**What needs to be done**:
List every song the passage on Amedi's music names by title, with the English translation wherever the passage gives one.

**Excerpted passage**:
In January 2015, he released Menasim (Trying) which combines Hebrew and Arabic. Three years later, a remake of the song became the theme song for the second season of the TV show Fauda, in which Amedi plays Sagi.

In this album, he performs a duet of "Yah Ribon Olam" with his brother Elad.

On May 17 of that year the album Ratzinu Lihiyot (We wanted to be) was released, produced by Tom Cohen.

On March 14, 2016, Amedi released the first single from his fourth album, called Chelek Mehazman (Part of the time) as the album's name, which he originally wrote for singer Rita. The song reached seventh place in the Galgalatz hit parade.

He released two more singles ("Ad Sheyaale Hayom Haba (until the next day)" and "Achshav Kulam Rokdim (Now everyone is dancing)"), in January 2017.

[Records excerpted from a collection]
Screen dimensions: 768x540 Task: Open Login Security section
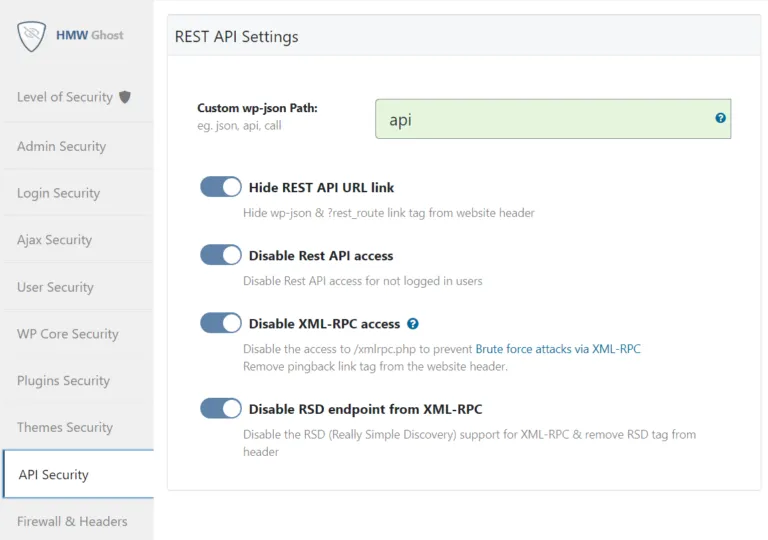click(58, 193)
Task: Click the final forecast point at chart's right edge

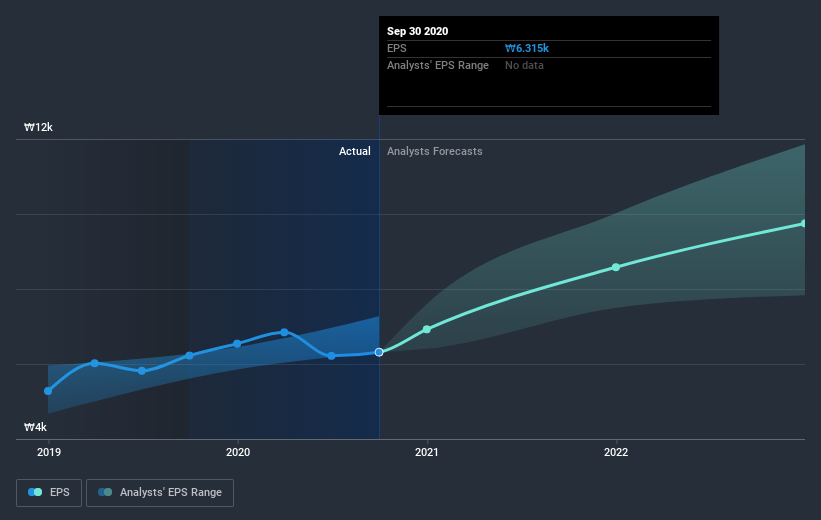Action: point(803,223)
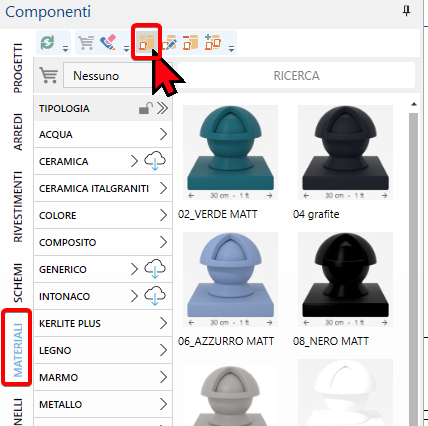428x426 pixels.
Task: Click the duplicate material icon
Action: pos(191,42)
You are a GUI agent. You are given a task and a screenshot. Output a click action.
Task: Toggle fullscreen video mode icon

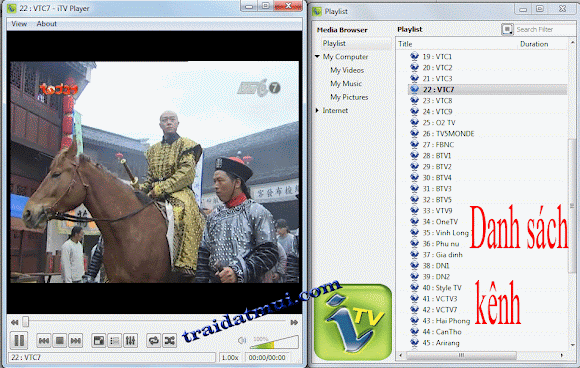(99, 340)
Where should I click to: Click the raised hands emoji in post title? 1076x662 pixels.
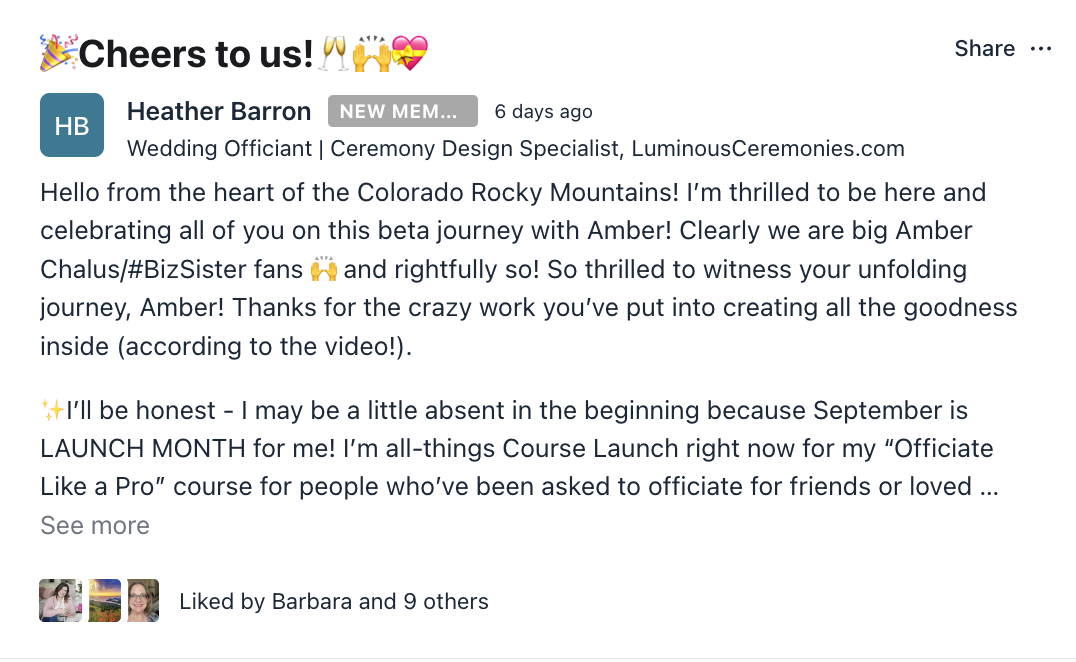(371, 53)
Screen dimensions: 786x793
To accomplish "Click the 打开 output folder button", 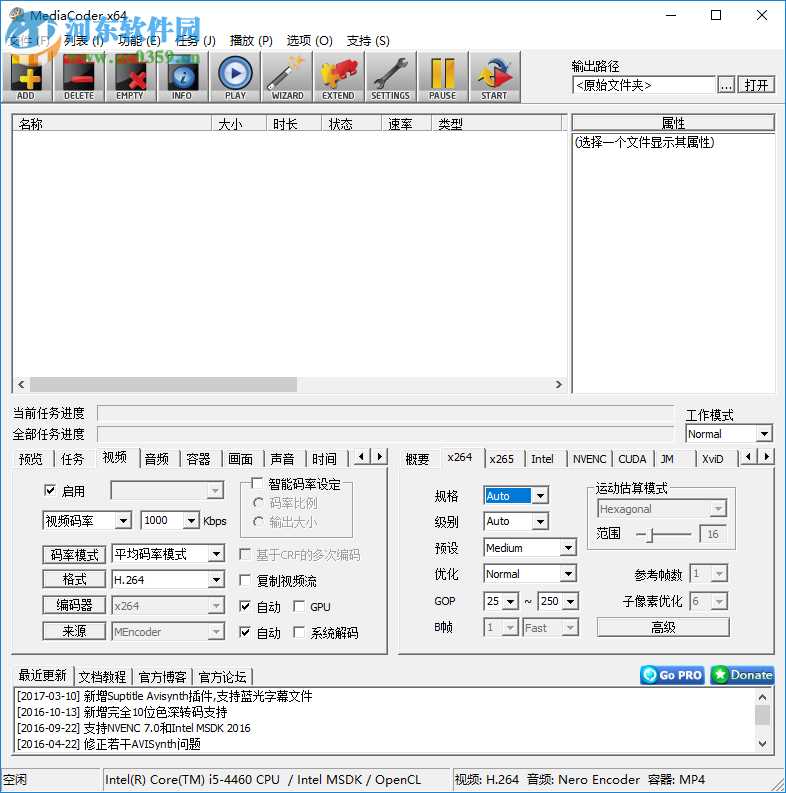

**Written response**:
- Menasim (Trying)
- "Yah Ribon Olam"
- Chelek Mehazman (Part of the time)
- "Ad Sheyaale Hayom Haba (until the next day)"
- "Achshav Kulam Rokdim (Now everyone is dancing)"